Would you set down all of the entries below exactly as they stand?

------ Stored data ------

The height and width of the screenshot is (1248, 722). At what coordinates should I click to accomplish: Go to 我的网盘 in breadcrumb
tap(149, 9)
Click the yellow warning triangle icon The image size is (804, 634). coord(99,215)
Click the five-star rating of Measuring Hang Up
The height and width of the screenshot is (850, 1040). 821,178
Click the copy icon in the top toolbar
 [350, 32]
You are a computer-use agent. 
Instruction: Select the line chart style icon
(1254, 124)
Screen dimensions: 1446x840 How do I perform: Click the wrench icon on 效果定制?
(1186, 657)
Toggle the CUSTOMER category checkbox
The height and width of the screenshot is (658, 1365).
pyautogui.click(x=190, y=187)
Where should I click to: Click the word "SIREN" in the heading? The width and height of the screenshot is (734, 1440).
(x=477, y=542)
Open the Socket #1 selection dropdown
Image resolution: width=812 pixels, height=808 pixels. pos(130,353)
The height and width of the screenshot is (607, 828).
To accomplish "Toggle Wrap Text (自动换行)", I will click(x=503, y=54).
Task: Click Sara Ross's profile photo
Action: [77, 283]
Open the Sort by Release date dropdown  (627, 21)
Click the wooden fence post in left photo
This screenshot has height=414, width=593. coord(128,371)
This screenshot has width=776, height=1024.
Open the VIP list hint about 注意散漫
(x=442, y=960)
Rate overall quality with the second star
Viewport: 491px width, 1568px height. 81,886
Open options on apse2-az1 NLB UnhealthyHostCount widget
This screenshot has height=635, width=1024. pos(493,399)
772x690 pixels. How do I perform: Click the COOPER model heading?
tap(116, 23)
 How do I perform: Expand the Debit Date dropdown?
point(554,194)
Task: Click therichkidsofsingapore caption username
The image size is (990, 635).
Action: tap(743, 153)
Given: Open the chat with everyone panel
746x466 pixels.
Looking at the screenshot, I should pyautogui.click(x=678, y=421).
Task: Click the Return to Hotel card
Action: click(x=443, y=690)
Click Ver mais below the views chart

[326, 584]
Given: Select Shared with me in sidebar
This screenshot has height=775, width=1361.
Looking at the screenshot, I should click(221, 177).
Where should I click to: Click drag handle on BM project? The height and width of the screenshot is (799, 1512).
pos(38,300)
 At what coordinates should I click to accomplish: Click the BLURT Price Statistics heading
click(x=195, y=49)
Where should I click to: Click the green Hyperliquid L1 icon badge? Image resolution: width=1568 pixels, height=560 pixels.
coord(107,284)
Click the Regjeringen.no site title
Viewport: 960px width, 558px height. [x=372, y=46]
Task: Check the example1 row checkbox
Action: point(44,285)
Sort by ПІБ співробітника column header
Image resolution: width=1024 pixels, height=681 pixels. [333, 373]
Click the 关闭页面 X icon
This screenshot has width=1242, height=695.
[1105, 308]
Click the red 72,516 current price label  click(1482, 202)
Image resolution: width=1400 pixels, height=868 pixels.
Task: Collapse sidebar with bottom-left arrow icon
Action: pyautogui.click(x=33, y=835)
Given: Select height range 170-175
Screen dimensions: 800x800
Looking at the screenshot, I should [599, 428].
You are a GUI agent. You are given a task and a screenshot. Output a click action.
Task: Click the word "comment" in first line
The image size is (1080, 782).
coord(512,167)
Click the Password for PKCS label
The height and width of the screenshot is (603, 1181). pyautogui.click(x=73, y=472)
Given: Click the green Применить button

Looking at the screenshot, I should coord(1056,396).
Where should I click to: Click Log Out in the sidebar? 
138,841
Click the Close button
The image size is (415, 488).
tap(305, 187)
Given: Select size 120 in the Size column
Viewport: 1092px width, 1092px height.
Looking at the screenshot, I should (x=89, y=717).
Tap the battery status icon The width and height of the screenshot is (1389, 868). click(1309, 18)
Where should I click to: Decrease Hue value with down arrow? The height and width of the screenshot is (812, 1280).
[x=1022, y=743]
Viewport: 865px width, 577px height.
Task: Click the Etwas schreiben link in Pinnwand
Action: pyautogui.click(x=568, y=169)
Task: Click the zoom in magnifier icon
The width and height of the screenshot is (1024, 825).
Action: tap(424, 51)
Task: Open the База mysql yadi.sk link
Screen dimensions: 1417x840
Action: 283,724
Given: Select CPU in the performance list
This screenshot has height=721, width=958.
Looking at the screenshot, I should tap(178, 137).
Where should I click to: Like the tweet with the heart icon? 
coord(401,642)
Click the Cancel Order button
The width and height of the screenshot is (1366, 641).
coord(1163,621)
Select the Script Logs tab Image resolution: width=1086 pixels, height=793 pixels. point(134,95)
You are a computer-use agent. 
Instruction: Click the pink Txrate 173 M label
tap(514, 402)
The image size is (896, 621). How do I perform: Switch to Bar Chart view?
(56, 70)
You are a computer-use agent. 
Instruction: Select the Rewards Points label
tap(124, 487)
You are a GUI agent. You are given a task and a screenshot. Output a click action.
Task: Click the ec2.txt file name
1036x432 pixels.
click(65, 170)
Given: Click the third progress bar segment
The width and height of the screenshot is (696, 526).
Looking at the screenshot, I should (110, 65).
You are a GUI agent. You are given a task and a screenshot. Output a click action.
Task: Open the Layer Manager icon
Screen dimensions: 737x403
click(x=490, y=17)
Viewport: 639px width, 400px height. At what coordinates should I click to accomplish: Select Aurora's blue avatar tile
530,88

------

# Task answer
The height and width of the screenshot is (1248, 722). At what coordinates should I click to accomplish: Go to 我的网盘 in breadcrumb
tap(149, 9)
Click the yellow warning triangle icon The image size is (804, 634). coord(99,215)
Click the five-star rating of Measuring Hang Up
The height and width of the screenshot is (850, 1040). 821,178
Click the copy icon in the top toolbar
 [350, 32]
You are a computer-use agent. 
Instruction: Select the line chart style icon
(1254, 124)
Screen dimensions: 1446x840 How do I perform: Click the wrench icon on 效果定制?
(1186, 657)
Toggle the CUSTOMER category checkbox
The height and width of the screenshot is (658, 1365).
pyautogui.click(x=190, y=187)
Where should I click to: Click the word "SIREN" in the heading? The width and height of the screenshot is (734, 1440).
(x=477, y=542)
Open the Socket #1 selection dropdown
Image resolution: width=812 pixels, height=808 pixels. pos(130,353)
The height and width of the screenshot is (607, 828).
To accomplish "Toggle Wrap Text (自动换行)", I will click(x=503, y=54).
Task: Click Sara Ross's profile photo
Action: [77, 283]
Open the Sort by Release date dropdown  (627, 21)
Click the wooden fence post in left photo
This screenshot has height=414, width=593. coord(128,371)
This screenshot has width=776, height=1024.
Open the VIP list hint about 注意散漫
(x=442, y=960)
Rate overall quality with the second star
Viewport: 491px width, 1568px height. 81,886
Open options on apse2-az1 NLB UnhealthyHostCount widget
This screenshot has height=635, width=1024. pos(493,399)
772x690 pixels. How do I perform: Click the COOPER model heading?
tap(116, 23)
 How do I perform: Expand the Debit Date dropdown?
point(554,194)
Task: Click therichkidsofsingapore caption username
The image size is (990, 635).
Action: tap(743, 153)
Given: Open the chat with everyone panel
746x466 pixels.
Looking at the screenshot, I should pyautogui.click(x=678, y=421).
Task: Click the Return to Hotel card
Action: click(x=443, y=690)
Click Ver mais below the views chart

[326, 584]
Given: Select Shared with me in sidebar
This screenshot has height=775, width=1361.
Looking at the screenshot, I should click(221, 177).
Where should I click to: Click drag handle on BM project? The height and width of the screenshot is (799, 1512).
pos(38,300)
 At what coordinates should I click to accomplish: Click the BLURT Price Statistics heading
click(x=195, y=49)
Where should I click to: Click the green Hyperliquid L1 icon badge? Image resolution: width=1568 pixels, height=560 pixels.
coord(107,284)
Click the Regjeringen.no site title
Viewport: 960px width, 558px height. [x=372, y=46]
Task: Check the example1 row checkbox
Action: point(44,285)
Sort by ПІБ співробітника column header
Image resolution: width=1024 pixels, height=681 pixels. [333, 373]
Click the 关闭页面 X icon
This screenshot has width=1242, height=695.
[1105, 308]
Click the red 72,516 current price label  click(1482, 202)
Image resolution: width=1400 pixels, height=868 pixels.
Task: Collapse sidebar with bottom-left arrow icon
Action: pyautogui.click(x=33, y=835)
Given: Select height range 170-175
Screen dimensions: 800x800
Looking at the screenshot, I should [599, 428].
You are a GUI agent. You are given a task and a screenshot. Output a click action.
Task: Click the word "comment" in first line
The image size is (1080, 782).
coord(512,167)
Click the Password for PKCS label
The height and width of the screenshot is (603, 1181). pyautogui.click(x=73, y=472)
Given: Click the green Применить button

Looking at the screenshot, I should coord(1056,396).
Where should I click to: Click Log Out in the sidebar? 
138,841
Click the Close button
The image size is (415, 488).
tap(305, 187)
Given: Select size 120 in the Size column
Viewport: 1092px width, 1092px height.
Looking at the screenshot, I should (x=89, y=717).
Tap the battery status icon The width and height of the screenshot is (1389, 868). click(1309, 18)
Where should I click to: Decrease Hue value with down arrow? The height and width of the screenshot is (812, 1280).
[x=1022, y=743]
Viewport: 865px width, 577px height.
Task: Click the Etwas schreiben link in Pinnwand
Action: pyautogui.click(x=568, y=169)
Task: Click the zoom in magnifier icon
The width and height of the screenshot is (1024, 825).
Action: tap(424, 51)
Task: Open the База mysql yadi.sk link
Screen dimensions: 1417x840
Action: 283,724
Given: Select CPU in the performance list
This screenshot has height=721, width=958.
Looking at the screenshot, I should tap(178, 137).
Where should I click to: Like the tweet with the heart icon? 
coord(401,642)
Click the Cancel Order button
The width and height of the screenshot is (1366, 641).
coord(1163,621)
Select the Script Logs tab Image resolution: width=1086 pixels, height=793 pixels. point(134,95)
You are a computer-use agent. 
Instruction: Click the pink Txrate 173 M label
tap(514, 402)
The image size is (896, 621). How do I perform: Switch to Bar Chart view?
(56, 70)
You are a computer-use agent. 
Instruction: Select the Rewards Points label
tap(124, 487)
You are a GUI agent. You are given a task and a screenshot. Output a click action.
Task: Click the ec2.txt file name
1036x432 pixels.
click(65, 170)
Given: Click the third progress bar segment
The width and height of the screenshot is (696, 526).
Looking at the screenshot, I should (110, 65).
You are a GUI agent. You are given a task and a screenshot. Output a click action.
Task: Open the Layer Manager icon
Screen dimensions: 737x403
click(x=490, y=17)
Viewport: 639px width, 400px height. At what coordinates should I click to accomplish: Select Aurora's blue avatar tile
530,88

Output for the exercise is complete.